Source text:
§ §
Hi,

Here's the code which I am using to time the query:

long startTime = System.currentTimeMillis();
TopDocCollector collector = new TopDocCollector(10);
is.search(query,collector);
ScoreDoc[] hits = collector.topDocs().scoreDocs;
long endTime = System.currentTimeMillis();

Most of the clauses which I removed, had very few unique terms: say 2 or 3.
I have started taking the timings after I've fired the warmup queries.
Also, I am not doing any kind of sorting or iterating through the hits object.

Regards,
Prafulla

Erick Erickson wrote:
What specifically are you measuring when you time the queries? I've been
mislead by including in my measurement say, creating the response. I realize
that throughput includes assembling the response, but the solution is
different
depending upon whether it's the actual search or what you do with the
results that takes the time.

Are you doing any sorting?

Are you using a Hits object and iterating on it? This gets very inefficient.

You might post your code where you time the query. Also what do the "few
specific clauses" you remove look like? Do they have anything to do with
time?
§ §
Collected material:
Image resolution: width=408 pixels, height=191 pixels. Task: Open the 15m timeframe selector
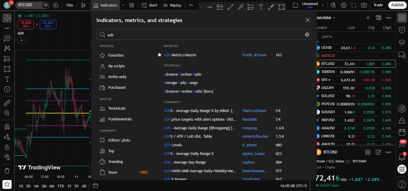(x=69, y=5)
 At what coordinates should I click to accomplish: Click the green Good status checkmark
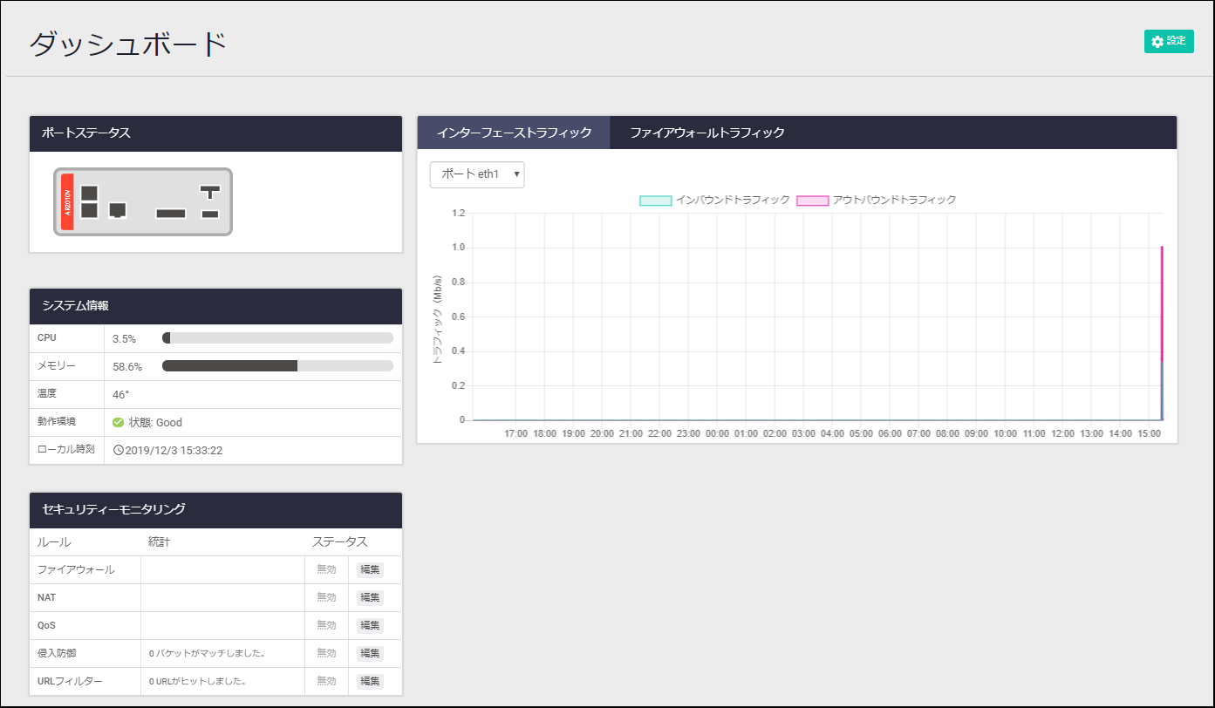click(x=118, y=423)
§ §
Set down the stretch of the query-timing thread above from "Also, I am not" through "doing any sorting?", word for word.

Also, I am not doing any kind of sorting or iterating through the hits object.

Regards,
Prafulla

Erick Erickson wrote:
What specifically are you measuring when you time the queries? I've been
mislead by including in my measurement say, creating the response. I realize
that throughput includes assembling the response, but the solution is
different
depending upon whether it's the actual search or what you do with the
results that takes the time.

Are you doing any sorting?